TGDF Yönetim Kurulu Başkanı Şemsi Kopuz ise TGDF'nin kurulduğu günden bu yana temel ilkesini KOBİ'lerin güçlendirilmesi olduğunu belirtti ve şöyle dedi:
"Hem ülke tarımımın hem de gıda sanayinin göz bebeği olan KOBİ'lerimiz aslında görünmez kahramanların elinde her geçen gün standartlarını yükseltmekte ve dünya skalasında daha üst seviyelere gelmektedir. Bu hepimiz için büyük bir gurur ve motivasyon kaynağıdır. Gıda sanayicileri binlerce kişiye istihdam sağlayan başta tarım olmak üzere bir çok kesimden tedarik ettiği hammadde ile de ticaretin en önemli dinamiği durumundadır. Tabii ki yaşanan süreçlerde ortaya çıkan her türlü anlaşmazlık da ayrı bir dava konusu olabilmekte. Bu da hem kaynak hem de zaman israfını beraberinde getiriyor."

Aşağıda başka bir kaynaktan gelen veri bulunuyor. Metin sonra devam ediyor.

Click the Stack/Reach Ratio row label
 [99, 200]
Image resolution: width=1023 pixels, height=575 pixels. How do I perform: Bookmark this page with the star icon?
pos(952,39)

"ÖN YARGISIZ GÜÇ BİRLİĞİ ŞART"
Toplantının çok önemli olduğunu söyleyen TUGİS Yönetim Kurulu Başkanı Necdet Buzbaş da, "İstihdam yatırımlarını destekliyoruz. Arzu ettiğimiz hedeflere ulaşabilmek sektörün tüm paydaşlarının ön yargısız güç birliği yapmasına bağlıdır. Güçlü ve katılımcı, farklı ve özgün, ilkeli ve kararlı, sorumlu davranış sergileyen, uzlaşmacı fakat teslimiyetçi olmayan, sosyal ortaklığa önem veren ilkelerimizle, gıda sanayini değişim ve gelişim yönünde en üst noktalara taşıyacağımıza inanıyorum" diye konuştu.